── Extracted data ──

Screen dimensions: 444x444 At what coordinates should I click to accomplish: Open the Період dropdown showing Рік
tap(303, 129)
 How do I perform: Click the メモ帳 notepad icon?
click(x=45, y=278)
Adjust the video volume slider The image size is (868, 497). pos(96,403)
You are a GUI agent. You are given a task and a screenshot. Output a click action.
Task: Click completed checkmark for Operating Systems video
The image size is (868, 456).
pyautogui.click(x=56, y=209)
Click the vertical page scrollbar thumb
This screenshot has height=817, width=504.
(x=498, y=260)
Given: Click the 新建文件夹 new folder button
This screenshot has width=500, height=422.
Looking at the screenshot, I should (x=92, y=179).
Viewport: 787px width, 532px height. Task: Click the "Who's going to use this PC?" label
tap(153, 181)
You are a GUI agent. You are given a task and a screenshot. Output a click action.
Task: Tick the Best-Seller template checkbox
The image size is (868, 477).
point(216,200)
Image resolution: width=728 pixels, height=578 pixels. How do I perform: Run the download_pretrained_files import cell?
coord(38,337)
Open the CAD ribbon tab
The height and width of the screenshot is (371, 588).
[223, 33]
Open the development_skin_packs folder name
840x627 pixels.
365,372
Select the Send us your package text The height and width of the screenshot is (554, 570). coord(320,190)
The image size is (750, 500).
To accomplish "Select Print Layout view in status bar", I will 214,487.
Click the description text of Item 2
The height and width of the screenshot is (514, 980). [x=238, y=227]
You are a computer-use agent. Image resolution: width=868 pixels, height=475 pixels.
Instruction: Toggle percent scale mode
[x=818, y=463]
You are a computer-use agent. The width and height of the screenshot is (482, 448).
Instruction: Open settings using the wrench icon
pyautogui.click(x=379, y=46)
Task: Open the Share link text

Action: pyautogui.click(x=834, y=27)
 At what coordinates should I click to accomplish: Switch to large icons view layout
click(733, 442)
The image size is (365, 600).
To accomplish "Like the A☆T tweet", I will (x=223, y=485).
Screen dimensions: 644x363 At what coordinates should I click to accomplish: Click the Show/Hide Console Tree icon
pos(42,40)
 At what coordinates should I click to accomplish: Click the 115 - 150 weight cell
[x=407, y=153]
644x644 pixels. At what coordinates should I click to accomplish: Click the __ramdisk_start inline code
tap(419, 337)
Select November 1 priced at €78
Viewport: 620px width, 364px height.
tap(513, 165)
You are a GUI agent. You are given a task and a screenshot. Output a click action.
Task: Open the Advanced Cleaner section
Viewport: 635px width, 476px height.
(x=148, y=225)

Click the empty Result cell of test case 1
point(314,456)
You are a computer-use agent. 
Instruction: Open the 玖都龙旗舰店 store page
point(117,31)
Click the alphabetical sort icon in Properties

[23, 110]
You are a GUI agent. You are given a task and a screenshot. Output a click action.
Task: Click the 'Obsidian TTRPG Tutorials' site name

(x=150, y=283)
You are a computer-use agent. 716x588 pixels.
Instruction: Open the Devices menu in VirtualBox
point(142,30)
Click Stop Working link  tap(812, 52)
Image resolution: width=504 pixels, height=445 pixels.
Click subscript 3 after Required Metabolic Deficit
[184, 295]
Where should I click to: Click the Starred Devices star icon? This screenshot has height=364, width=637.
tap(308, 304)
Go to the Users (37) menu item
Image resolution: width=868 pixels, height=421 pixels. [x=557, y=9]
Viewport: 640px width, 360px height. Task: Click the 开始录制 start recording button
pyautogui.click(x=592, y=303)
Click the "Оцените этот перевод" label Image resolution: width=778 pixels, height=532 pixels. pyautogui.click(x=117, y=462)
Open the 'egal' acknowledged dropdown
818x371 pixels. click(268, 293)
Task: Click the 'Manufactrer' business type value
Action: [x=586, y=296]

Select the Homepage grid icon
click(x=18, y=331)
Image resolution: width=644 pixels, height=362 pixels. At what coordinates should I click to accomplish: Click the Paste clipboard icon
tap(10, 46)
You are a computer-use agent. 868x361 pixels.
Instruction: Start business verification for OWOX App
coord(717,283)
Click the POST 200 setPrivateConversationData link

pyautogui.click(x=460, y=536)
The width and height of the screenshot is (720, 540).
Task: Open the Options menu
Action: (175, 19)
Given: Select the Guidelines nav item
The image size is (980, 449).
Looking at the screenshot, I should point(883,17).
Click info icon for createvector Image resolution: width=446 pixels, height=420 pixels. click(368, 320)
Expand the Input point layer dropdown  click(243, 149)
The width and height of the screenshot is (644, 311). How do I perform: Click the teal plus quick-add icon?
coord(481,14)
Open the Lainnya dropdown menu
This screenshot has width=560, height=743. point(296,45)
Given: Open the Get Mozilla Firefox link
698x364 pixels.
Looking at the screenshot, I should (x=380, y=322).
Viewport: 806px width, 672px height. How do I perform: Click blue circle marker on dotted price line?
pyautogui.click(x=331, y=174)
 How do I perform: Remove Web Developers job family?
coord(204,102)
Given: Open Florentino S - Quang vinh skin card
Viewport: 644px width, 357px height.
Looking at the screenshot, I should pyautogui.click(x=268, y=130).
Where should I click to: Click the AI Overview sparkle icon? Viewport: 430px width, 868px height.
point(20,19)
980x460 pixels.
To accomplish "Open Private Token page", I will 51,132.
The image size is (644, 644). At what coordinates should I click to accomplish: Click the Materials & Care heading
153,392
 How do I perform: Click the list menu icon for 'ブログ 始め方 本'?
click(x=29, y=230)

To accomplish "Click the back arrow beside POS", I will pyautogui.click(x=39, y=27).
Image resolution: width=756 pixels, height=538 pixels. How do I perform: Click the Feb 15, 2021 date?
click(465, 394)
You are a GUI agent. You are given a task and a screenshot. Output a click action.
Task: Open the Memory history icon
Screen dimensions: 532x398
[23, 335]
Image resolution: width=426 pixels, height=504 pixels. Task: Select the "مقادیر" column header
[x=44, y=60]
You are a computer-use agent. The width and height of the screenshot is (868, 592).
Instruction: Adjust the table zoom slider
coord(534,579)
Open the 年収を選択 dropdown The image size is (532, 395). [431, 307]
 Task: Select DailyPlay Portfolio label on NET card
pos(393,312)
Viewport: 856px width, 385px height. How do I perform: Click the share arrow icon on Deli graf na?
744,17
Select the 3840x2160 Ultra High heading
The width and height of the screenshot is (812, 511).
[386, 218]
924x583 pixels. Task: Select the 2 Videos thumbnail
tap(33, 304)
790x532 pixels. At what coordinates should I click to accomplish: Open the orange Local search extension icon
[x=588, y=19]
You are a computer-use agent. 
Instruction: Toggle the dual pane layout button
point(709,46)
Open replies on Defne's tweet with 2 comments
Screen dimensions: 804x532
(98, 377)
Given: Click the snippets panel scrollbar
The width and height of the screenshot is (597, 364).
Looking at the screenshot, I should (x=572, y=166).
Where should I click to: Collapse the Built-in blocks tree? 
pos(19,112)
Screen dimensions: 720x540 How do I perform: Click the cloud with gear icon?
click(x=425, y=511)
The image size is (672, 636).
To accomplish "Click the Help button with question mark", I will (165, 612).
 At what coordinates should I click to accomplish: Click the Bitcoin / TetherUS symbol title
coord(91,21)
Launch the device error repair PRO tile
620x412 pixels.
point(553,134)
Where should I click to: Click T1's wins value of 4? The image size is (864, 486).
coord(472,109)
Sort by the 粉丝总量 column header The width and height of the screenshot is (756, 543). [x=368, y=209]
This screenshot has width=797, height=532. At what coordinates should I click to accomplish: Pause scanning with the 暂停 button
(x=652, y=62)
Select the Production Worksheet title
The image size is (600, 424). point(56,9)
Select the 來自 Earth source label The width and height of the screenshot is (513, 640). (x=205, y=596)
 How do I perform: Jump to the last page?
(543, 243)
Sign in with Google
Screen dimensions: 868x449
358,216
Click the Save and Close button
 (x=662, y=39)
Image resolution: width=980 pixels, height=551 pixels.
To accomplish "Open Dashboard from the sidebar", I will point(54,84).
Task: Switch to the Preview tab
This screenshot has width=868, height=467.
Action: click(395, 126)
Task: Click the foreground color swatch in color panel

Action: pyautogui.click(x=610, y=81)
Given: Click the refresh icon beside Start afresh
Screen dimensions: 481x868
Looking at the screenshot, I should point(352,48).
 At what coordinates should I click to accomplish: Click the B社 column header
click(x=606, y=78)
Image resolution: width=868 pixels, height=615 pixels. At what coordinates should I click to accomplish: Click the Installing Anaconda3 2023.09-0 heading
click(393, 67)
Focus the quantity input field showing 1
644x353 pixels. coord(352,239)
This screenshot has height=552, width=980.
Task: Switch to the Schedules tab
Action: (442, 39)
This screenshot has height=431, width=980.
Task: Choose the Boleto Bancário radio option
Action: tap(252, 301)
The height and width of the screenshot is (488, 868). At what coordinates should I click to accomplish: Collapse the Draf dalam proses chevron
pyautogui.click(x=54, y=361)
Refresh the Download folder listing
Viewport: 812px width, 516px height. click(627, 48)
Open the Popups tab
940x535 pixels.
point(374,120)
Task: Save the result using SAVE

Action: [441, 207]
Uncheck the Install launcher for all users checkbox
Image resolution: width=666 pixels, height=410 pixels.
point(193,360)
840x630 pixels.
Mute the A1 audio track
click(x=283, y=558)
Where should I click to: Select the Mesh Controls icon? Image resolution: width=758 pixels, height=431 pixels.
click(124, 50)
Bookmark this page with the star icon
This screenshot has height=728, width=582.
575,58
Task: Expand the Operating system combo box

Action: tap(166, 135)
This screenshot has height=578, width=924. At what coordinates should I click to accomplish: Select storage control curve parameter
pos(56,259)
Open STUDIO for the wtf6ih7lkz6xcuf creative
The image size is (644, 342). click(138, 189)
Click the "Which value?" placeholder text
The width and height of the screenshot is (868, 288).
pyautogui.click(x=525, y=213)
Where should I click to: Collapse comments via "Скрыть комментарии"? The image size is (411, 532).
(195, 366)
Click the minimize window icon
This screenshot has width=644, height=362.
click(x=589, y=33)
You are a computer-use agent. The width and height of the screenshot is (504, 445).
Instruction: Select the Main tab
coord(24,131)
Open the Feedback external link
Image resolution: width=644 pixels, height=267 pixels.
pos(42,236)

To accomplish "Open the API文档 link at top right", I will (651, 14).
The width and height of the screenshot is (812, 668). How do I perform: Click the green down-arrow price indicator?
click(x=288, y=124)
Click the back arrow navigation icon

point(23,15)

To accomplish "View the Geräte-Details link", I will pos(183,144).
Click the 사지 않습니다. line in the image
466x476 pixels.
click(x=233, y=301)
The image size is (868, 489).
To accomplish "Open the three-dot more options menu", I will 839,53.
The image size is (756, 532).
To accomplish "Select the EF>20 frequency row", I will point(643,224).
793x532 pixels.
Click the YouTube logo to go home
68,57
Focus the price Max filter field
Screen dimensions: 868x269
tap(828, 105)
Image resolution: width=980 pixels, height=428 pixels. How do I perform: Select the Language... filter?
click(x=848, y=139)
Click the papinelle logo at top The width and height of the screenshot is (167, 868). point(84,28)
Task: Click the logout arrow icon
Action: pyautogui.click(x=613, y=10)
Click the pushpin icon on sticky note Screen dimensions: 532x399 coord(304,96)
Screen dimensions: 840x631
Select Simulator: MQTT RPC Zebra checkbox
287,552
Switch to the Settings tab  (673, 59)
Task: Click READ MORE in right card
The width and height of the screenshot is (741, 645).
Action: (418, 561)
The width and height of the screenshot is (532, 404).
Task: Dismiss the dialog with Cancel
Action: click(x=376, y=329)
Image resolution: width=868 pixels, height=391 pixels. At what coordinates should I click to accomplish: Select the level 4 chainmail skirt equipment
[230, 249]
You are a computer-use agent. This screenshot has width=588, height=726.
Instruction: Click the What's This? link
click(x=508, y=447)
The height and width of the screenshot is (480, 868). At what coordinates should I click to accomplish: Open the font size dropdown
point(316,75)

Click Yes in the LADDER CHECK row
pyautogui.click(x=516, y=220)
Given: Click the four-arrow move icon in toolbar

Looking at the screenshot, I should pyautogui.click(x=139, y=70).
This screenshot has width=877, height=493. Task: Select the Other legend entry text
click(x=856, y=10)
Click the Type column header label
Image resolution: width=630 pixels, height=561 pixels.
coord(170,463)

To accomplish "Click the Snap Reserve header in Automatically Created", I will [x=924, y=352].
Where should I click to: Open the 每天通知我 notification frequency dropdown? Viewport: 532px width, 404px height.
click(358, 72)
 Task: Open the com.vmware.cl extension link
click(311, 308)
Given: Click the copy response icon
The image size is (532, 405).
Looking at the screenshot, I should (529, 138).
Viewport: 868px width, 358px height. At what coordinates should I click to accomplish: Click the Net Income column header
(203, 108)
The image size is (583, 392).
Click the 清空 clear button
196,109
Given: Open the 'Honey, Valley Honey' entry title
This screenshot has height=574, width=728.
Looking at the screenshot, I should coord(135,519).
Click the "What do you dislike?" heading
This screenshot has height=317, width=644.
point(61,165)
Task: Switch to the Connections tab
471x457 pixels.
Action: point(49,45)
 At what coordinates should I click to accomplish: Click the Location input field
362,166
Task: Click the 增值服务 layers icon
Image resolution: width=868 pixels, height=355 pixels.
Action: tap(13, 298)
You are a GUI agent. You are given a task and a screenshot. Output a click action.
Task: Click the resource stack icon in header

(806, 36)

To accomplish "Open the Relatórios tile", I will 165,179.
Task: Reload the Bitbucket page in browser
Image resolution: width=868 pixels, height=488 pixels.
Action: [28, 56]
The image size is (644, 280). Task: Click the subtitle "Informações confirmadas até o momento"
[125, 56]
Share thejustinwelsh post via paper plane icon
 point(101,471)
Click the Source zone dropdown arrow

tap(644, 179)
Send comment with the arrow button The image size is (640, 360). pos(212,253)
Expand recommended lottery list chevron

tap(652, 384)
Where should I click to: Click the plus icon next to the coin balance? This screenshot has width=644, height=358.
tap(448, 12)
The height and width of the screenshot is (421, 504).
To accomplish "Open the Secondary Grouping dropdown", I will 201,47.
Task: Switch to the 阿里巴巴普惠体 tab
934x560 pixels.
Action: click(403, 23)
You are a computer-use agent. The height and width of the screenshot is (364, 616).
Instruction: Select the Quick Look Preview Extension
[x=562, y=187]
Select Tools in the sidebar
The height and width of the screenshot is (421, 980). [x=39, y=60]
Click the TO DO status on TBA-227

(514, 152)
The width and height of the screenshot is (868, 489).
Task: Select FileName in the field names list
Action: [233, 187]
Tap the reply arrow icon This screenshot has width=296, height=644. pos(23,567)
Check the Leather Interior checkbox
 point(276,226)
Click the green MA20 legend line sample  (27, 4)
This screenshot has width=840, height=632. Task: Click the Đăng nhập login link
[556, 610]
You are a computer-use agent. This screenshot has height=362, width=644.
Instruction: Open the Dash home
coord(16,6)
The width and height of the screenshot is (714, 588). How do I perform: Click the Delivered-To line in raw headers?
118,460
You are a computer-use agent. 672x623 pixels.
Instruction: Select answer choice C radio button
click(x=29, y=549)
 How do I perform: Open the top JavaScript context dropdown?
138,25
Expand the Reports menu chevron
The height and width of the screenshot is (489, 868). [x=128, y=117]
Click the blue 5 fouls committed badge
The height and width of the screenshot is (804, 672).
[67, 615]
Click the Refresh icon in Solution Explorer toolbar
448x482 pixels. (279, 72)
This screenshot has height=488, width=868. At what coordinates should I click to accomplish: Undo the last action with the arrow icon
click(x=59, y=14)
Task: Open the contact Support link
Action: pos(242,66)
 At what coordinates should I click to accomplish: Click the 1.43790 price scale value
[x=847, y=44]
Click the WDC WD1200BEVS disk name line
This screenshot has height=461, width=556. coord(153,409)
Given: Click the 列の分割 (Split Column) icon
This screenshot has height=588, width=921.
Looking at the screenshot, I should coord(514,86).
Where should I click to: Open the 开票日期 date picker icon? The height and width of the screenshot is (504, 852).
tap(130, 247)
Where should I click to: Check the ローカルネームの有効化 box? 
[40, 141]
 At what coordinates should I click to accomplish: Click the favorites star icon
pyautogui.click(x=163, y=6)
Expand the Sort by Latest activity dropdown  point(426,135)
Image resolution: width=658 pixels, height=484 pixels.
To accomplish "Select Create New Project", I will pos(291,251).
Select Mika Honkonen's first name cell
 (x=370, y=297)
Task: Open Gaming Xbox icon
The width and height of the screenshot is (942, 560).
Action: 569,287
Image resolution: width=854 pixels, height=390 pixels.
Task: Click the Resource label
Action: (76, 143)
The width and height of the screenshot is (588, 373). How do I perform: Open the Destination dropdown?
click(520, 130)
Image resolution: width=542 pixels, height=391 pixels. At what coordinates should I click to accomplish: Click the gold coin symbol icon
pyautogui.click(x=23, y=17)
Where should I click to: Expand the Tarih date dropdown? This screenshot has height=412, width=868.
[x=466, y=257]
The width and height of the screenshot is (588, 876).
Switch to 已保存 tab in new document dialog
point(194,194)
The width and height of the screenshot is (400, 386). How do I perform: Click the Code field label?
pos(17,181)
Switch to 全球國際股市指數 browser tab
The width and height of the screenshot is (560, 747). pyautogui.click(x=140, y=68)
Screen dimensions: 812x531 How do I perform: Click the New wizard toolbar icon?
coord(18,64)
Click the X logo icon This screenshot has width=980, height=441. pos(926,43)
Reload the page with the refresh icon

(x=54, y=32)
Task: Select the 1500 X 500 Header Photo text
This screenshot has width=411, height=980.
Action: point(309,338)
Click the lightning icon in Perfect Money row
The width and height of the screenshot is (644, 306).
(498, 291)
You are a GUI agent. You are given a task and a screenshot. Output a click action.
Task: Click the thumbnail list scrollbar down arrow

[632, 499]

───

# [Your goal]
With the line holding "Viewport: 635px width, 476px height." as the first and the line holding "Click Stop Working" as the last, set down that range of the entries above exactly, and nothing else.

# [Reply]
Viewport: 635px width, 476px height.
(x=148, y=225)

Click the empty Result cell of test case 1
point(314,456)
You are a computer-use agent. 
Instruction: Open the 玖都龙旗舰店 store page
point(117,31)
Click the alphabetical sort icon in Properties

[23, 110]
You are a GUI agent. You are given a task and a screenshot. Output a click action.
Task: Click the 'Obsidian TTRPG Tutorials' site name

(x=150, y=283)
You are a computer-use agent. 716x588 pixels.
Instruction: Open the Devices menu in VirtualBox
point(142,30)
Click Stop Working link  tap(812, 52)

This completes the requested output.